(Records drawn from a dataset)

┌────────

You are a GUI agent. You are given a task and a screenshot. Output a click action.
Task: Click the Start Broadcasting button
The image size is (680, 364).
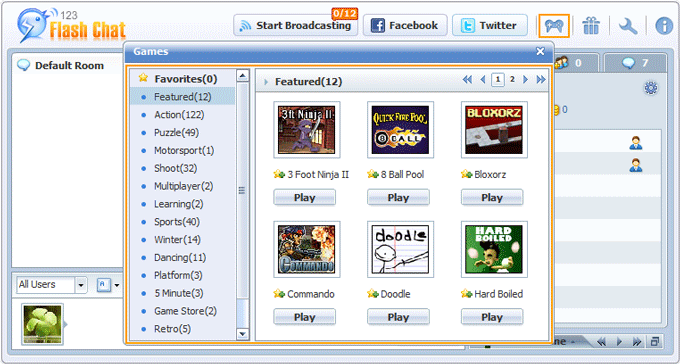tap(296, 26)
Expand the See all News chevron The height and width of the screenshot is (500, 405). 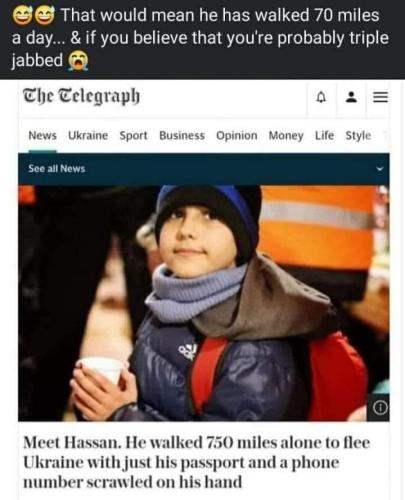pyautogui.click(x=380, y=169)
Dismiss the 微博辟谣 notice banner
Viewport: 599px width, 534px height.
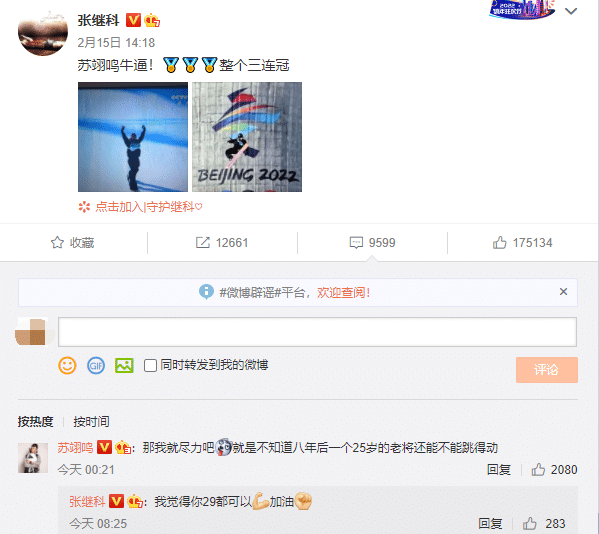coord(563,292)
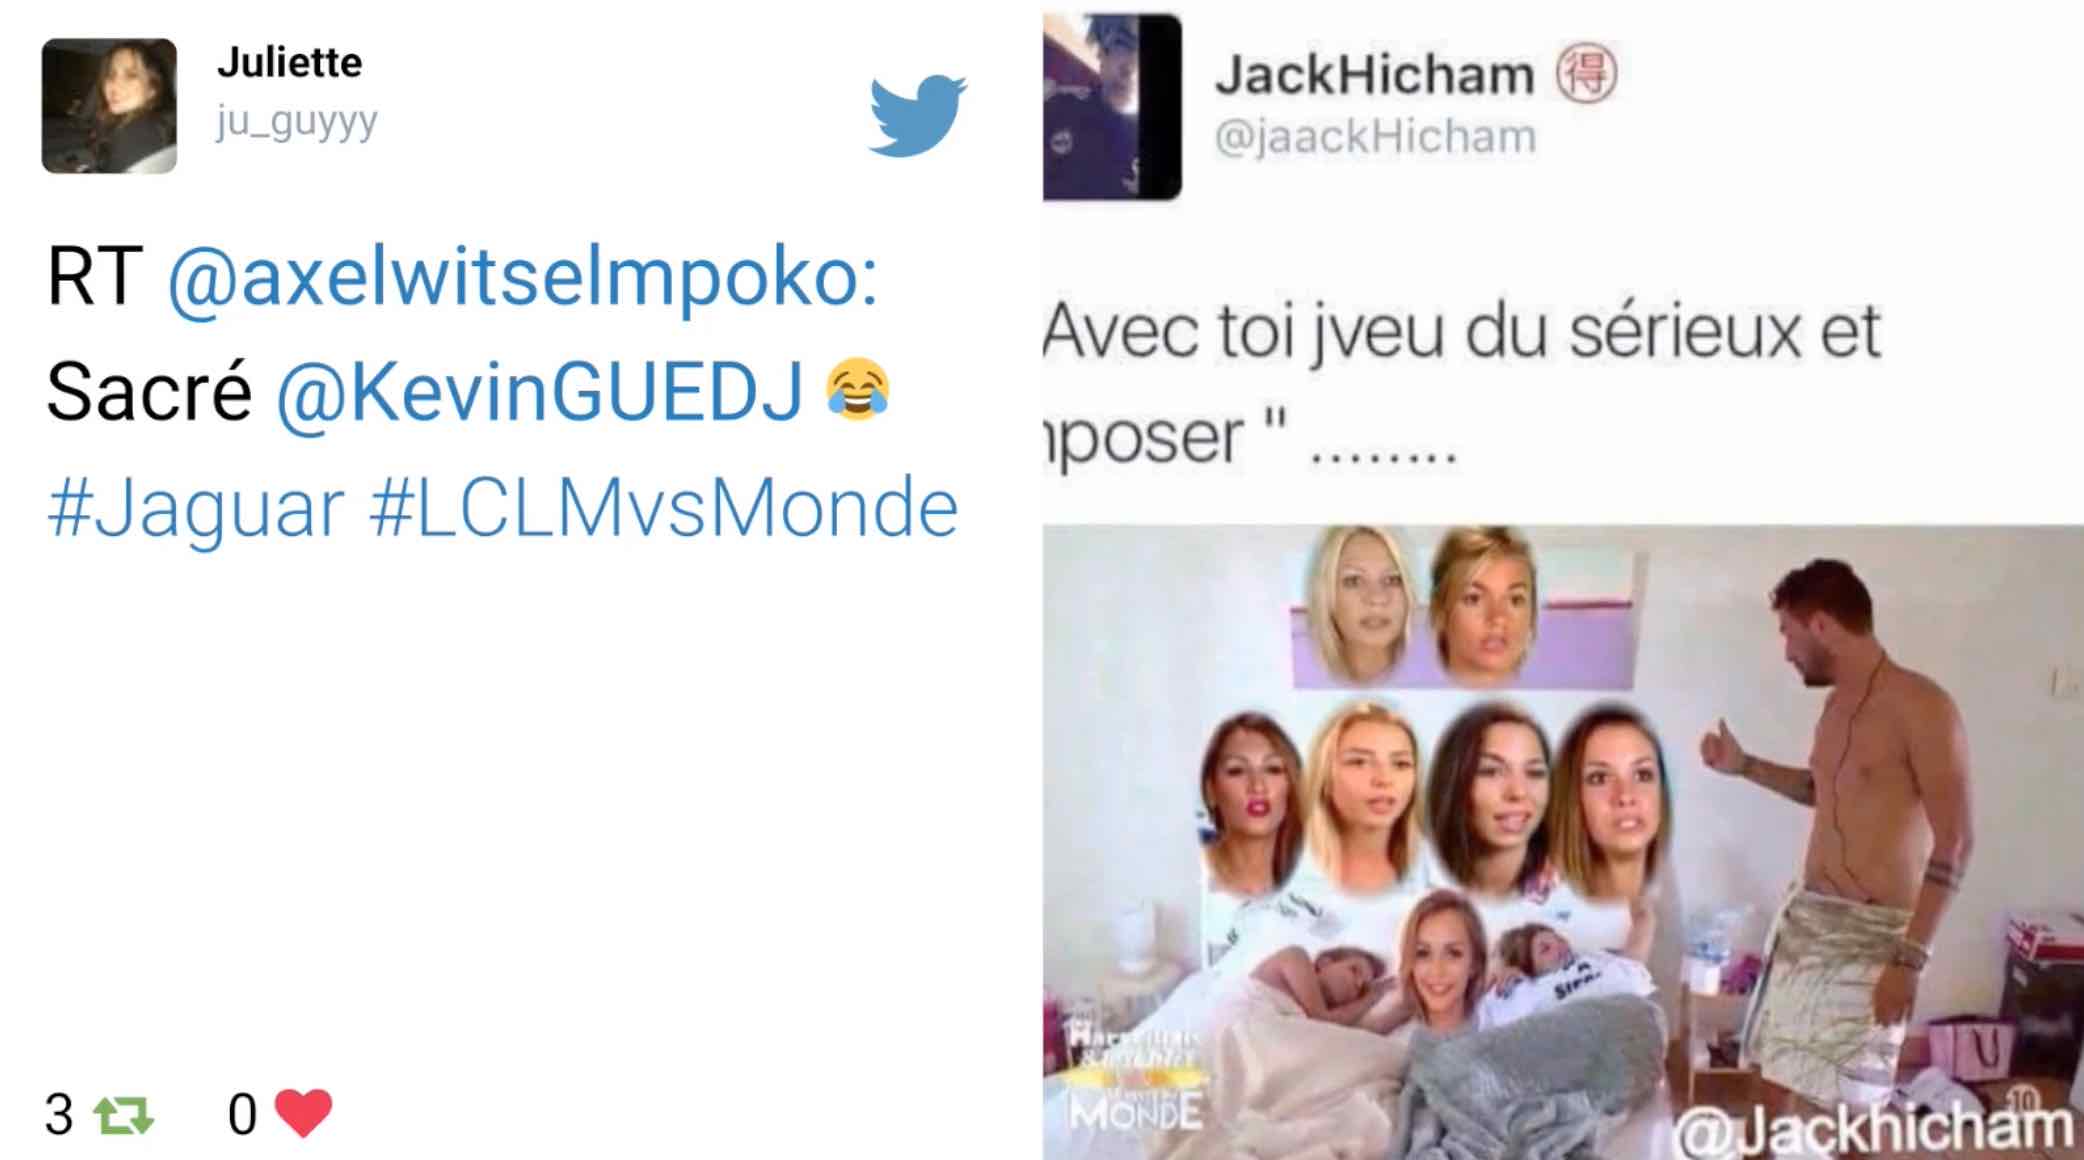
Task: Click the Juliette display name
Action: click(289, 62)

└────────

:: Your task ::
Pictures are to be left out; the answer must otherwise be exactly the lines from the one with "Dismiss the 微博辟谣 notice banner" through the final line of the entries above, both included.

:: Answer to this exercise ::
Dismiss the 微博辟谣 notice banner
Viewport: 599px width, 534px height.
coord(563,292)
Task: Click the Juliette display name
Action: click(289, 62)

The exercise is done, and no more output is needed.